Louis was afraid to drive him away, and so long as he saw him he could not forget his dream and the reproof he had had from heaven; gradually he came to believe the animal was a spirit in canine form. His reasons for this were that the dog never slept, or at least never seemed to sleep. All day long he followed Louis about. If he dozed in his chair the dog laid his nose between his paws and watched him. If he woke at night his eyes burned in the darkness. Again, he never seemed to eat anything, and he was never heard to utter a sound.

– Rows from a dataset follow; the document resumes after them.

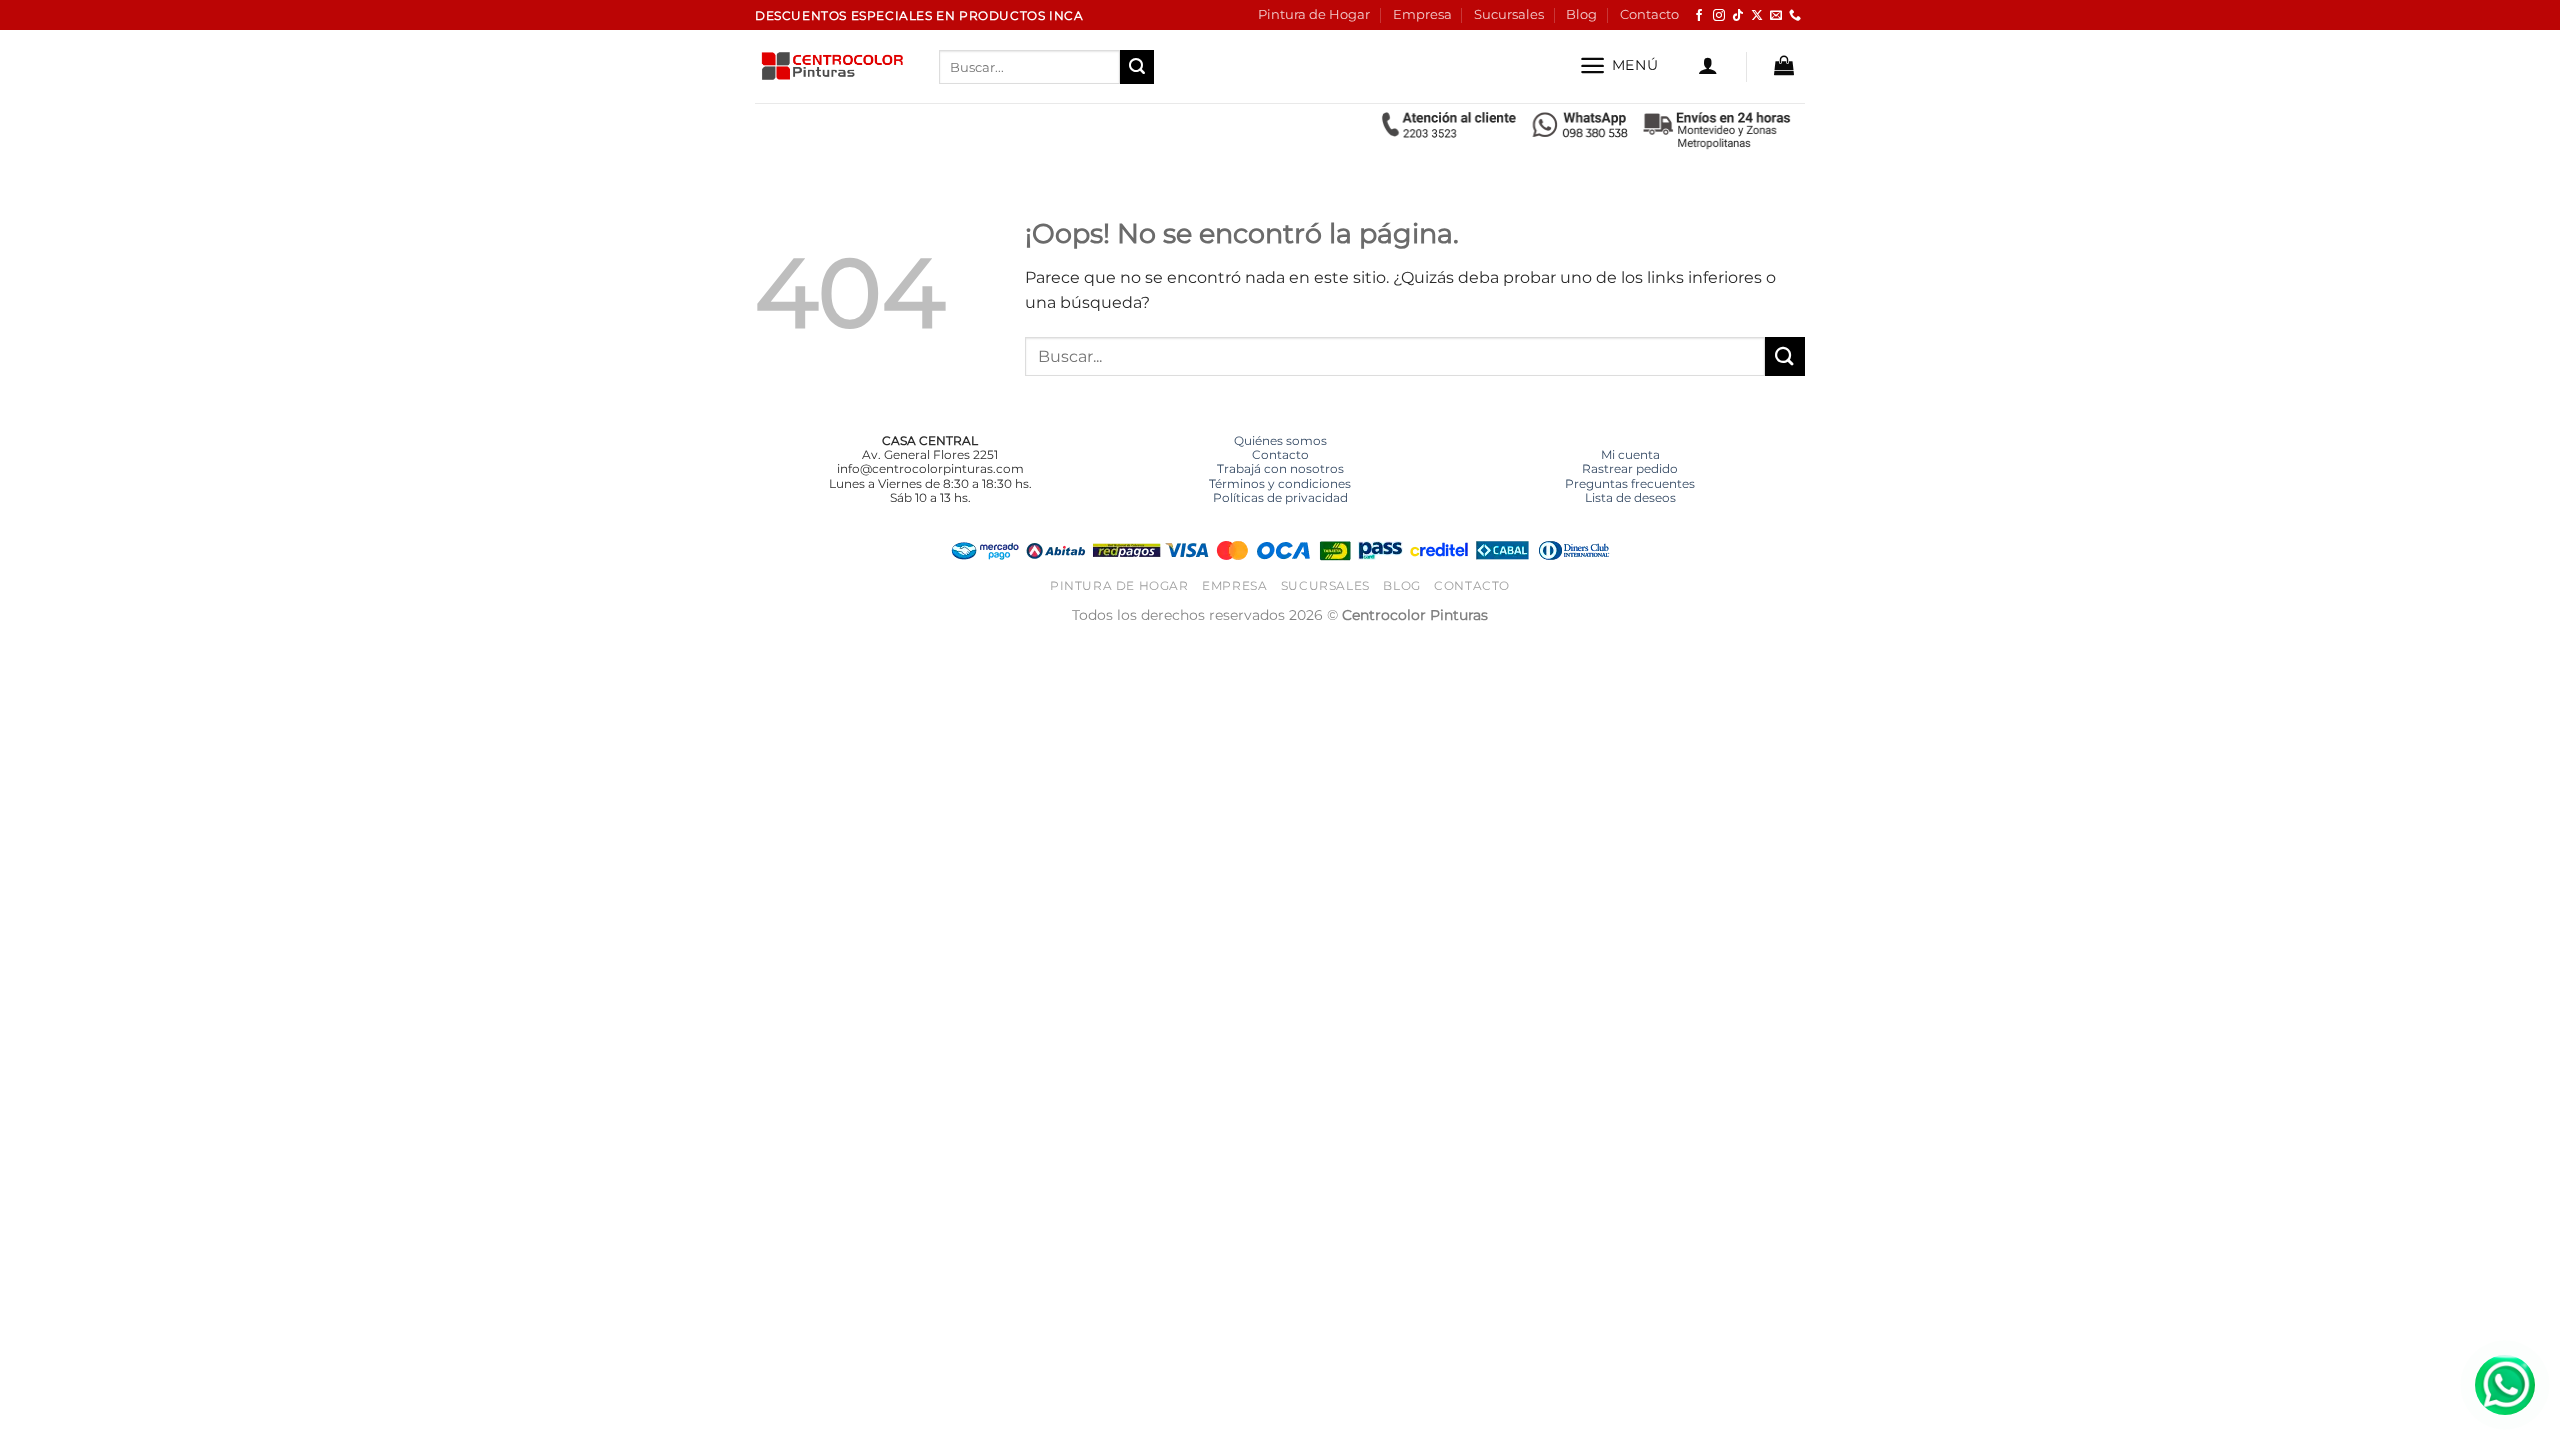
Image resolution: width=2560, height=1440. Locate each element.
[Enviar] (1137, 67)
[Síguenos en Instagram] (1719, 16)
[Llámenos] (1795, 16)
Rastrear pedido (1630, 468)
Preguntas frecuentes (1630, 483)
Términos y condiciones (1280, 483)
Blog (1581, 14)
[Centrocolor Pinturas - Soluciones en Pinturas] (832, 67)
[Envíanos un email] (1776, 16)
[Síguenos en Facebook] (1699, 16)
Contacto (1649, 14)
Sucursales (1509, 14)
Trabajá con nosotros (1280, 468)
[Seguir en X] (1757, 16)
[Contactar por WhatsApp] (2505, 1385)
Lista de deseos (1630, 497)
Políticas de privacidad (1280, 497)
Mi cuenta (1630, 454)
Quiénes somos (1280, 440)
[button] (1618, 65)
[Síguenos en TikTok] (1738, 16)
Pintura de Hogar (1314, 14)
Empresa (1422, 14)
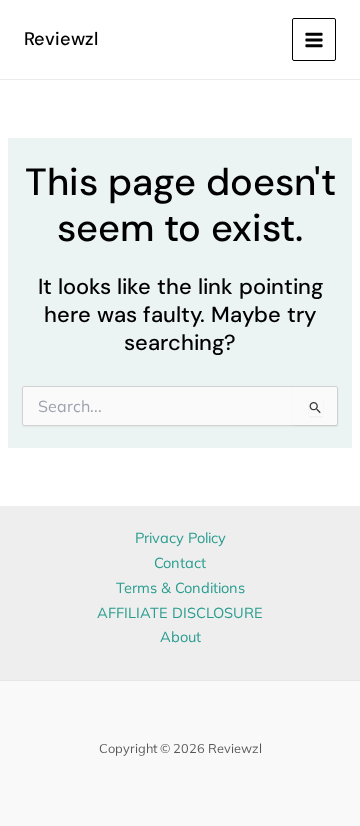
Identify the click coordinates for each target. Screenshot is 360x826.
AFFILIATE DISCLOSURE (180, 612)
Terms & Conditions (180, 587)
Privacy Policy (180, 537)
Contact (180, 562)
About (180, 636)
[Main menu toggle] (314, 40)
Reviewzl (61, 39)
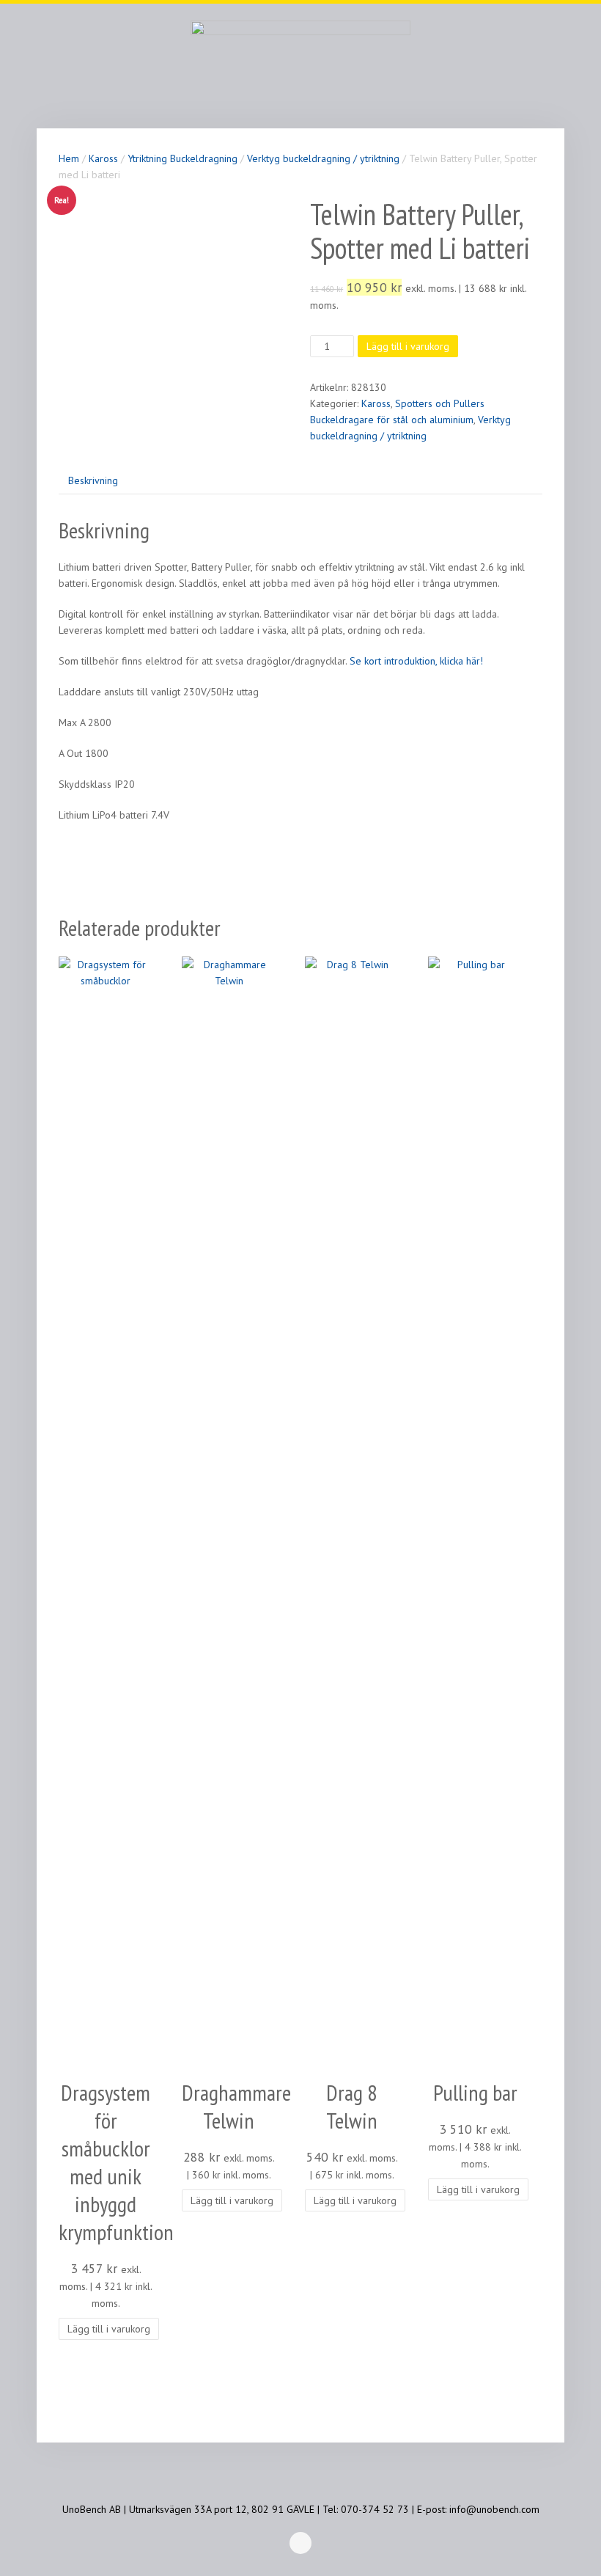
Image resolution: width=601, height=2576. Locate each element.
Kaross (103, 158)
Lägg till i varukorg (407, 346)
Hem (69, 158)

Louis, half-afraid of him, gave him a name; he called him Fidele. He also tried to coax him, but to no purpose. The dog never approached him except when he went to sleep; then he would move nearer to him. At last he got greater confidence; and Louis awoke from a doze one day to find him gnawing his wooden leg. He tried to frighten him off; but Fidele had acquired the habit and stuck to it. Whenever Louis would fall asleep, Fidele would approach him softly and chew his leg. Perhaps it was the soft tremor that was imparted to his fleshy leg from the gnawing of the wooden one; but Louis never slept more soundly than when this was progressing. He saw, however, with dismay, his hickory support vanishing, and to avoid wasting his money on wooden legs he covered the one he had with brass-headed tacks. In the end the dog came to be a sort of conscience for him. He could never look at his piercing eyes without thinking of the way he had been warned.

To pay for his recklessness Louis had to live on a pittance for years; just enough to keep himself alive. He might have lost his taste for gambling, through this rigor, and his temptation to use his master’s money might never have returned; but in his lottery business he had made a confidant of one of the messengers of the Bardé Bank. The fellow’s name was Jacques Potvin. He was full of dissimulation; he loved a lie for its own sake; he devoured the simple character of Louis Bois. Whenever they met, Louis was treated to a flushed account of all sorts of escapades,—thousands made in a night—tens of thousands by a pen-stroke.

At last, as a crowning success, Jacques Potvin himself had won a thousand dollars in a drawing that Louis could not participate in. This was galling. To have that money lying idle; never to hear from his master Rioux, who was probably dead, and to see chance after chance slip by him. He gave his trouble to Potvin! Potvin took the weight lightly and threw it over his shoulder.